One distinct side effect of this life-threatening illness and its recovery has been reflecting on all of my life and wishing — almost aching, for a time machine and to re-visit the past. For me, the past is a very happy childhood and high school experience in Jacksonville, Florida, followed by an unforgettable 4.5 years in college.
I always felt that I was a little “late to the party” when I transferred to the University of Alabama in 1995. I had spent my entire freshman year at Florida State University and had pledged and initiated at the Chi Omega Sorority (Gamma Chapter) before figuring out that I was at the wrong school and needed the kind of SEC football college experience that I had always heard my older sister talk about. She had attended the University of Alabama in the late 80s, early 90s when Gene Stallings was still the head coach. She had the good fortune of being a student there for the 1992 National Championship. It didn’t take much convincing for me to decide that Alabama would be a better fit, so I transferred as a Sophomore and made plans to affiliate with the Chi Omega (Nu Beta) Chapter as soon as possible. Although I missed out on living in Tutwiler Dorm, making memories with other freshman, going through rush and bonding with the women I would later call my pledge sisters, transferring was one of the best decisions that I ever made.

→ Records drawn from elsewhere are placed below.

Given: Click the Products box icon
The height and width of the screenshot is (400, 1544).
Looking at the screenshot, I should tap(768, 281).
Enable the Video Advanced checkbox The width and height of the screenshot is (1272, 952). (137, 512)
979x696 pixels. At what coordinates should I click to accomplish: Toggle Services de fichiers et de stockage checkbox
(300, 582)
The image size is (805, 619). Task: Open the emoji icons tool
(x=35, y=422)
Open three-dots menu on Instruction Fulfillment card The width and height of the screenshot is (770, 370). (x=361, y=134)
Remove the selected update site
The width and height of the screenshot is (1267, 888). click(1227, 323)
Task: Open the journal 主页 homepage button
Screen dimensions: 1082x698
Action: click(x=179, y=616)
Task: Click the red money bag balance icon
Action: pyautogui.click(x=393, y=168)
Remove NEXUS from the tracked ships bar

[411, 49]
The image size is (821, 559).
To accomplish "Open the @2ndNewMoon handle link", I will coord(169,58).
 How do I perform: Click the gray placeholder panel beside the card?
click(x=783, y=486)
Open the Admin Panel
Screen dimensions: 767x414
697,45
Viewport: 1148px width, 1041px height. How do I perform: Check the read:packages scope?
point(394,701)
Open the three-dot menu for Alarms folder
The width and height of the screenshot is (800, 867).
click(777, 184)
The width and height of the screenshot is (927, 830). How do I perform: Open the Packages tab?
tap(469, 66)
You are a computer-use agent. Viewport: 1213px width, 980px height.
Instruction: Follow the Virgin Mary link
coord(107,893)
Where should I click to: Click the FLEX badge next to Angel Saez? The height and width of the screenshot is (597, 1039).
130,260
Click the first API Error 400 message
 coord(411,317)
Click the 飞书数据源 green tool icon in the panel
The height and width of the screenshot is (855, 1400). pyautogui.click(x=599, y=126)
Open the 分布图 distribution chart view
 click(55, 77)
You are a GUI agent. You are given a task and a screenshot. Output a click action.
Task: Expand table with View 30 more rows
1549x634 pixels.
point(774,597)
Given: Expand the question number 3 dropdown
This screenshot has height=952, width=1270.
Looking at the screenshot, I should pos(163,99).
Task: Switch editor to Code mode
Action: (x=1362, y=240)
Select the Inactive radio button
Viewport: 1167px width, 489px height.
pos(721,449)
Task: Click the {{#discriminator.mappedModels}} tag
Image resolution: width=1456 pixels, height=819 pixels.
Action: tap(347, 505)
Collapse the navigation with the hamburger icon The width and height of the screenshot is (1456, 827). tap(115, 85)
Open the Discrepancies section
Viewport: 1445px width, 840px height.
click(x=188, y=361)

For those lucky enough to have been in college in the 1990s, you know what unique times those were. They were the years leading up to a world-wide technical revolution. Landlines were not only necessary but the only means to make a phone call for 99% of the population. Those were the times when the internet was still new and so was having an email address. We couldn’t Google things we wanted to know. We couldn’t Youtube how to do something. We didn’t stream our music or movies. We didn’t have GPS to find our way. We didn’t have cell phones or devices with apps to do EVERYTHING we needed or social media to help us “stay connected.” We still took pictures with cameras but had to wait patiently to see them after they were developed. We still physically went to stores to buy things.
As basic as all of that sounds, I would give up all of the technical conveniences of the world we know today just to re-visit those years and the awesome simplicity of it all. What I wouldn’t give to be back there, in a quieter, more carefree time, like those years spent in Tuscaloosa and especially at 901 Magnolia Drive. There, I met some of the most amazing women I have ever known. There, I truly felt a sisterhood beyond my family’s tree. There, I made some of the best memories that deserve to be preserved and enjoyed. This book is not only my way of transporting myself back to Tuscaloosa, Alabama in the 80s and 90’s, but it is also a collective book of memories from contributing writers and friends.
To all of you who were so helpful and willing to share your memories, I say a humble and heart-felt thank you. I consider all of us who were young adults during those times some of the luckiest people on the planet. We were alive to really know and appreciate life before Nick Saban was Alabama’s head coach, before all of the social media craze, before cell phones were like oxygen, and before Covid-19 and all of the politics of today’s world took its toll on us as a nation. We are the people who can still ROLL with the times, but have one foot in the past and the other in the present to help today’s youth understand how we got here.